> _How to complete this task_
Write out only the lines from the line that holds "Task: Open more options on the pinned post" to the end of the listing below, inclusive, with the pictures omitted.
==================================================
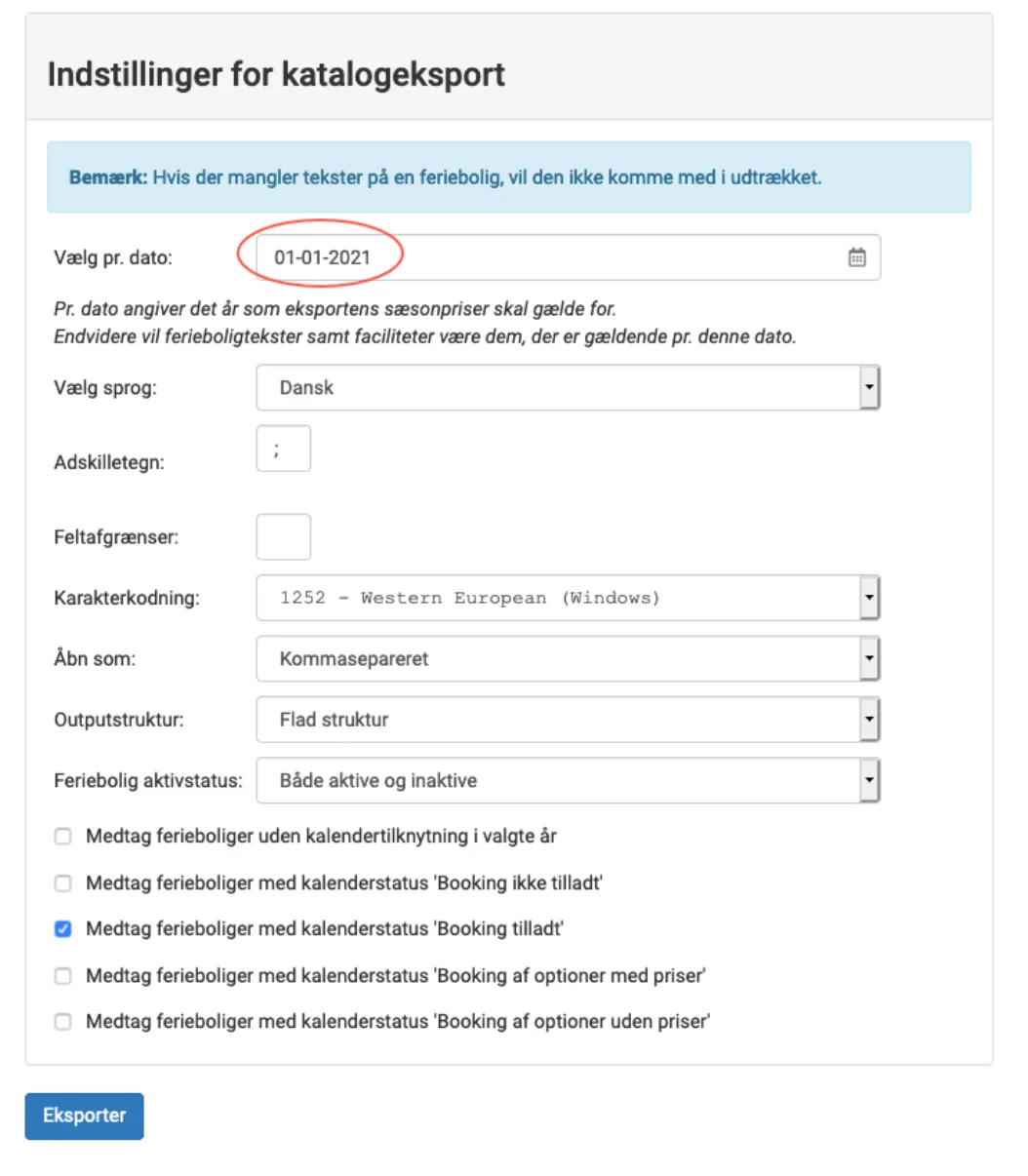Viewport: 1028px width, 1176px height.
Task: Click the Feltafgrænser field
Action: (x=283, y=536)
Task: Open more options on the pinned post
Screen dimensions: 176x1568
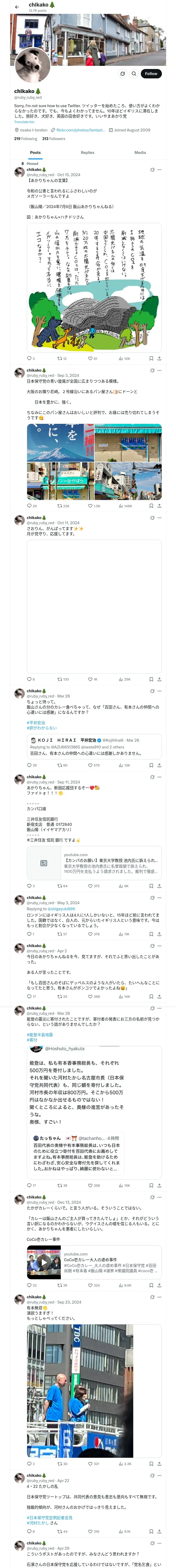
==================================================
> _Output_
Task: Open more options on the pinned post
Screen dimensions: 176x1568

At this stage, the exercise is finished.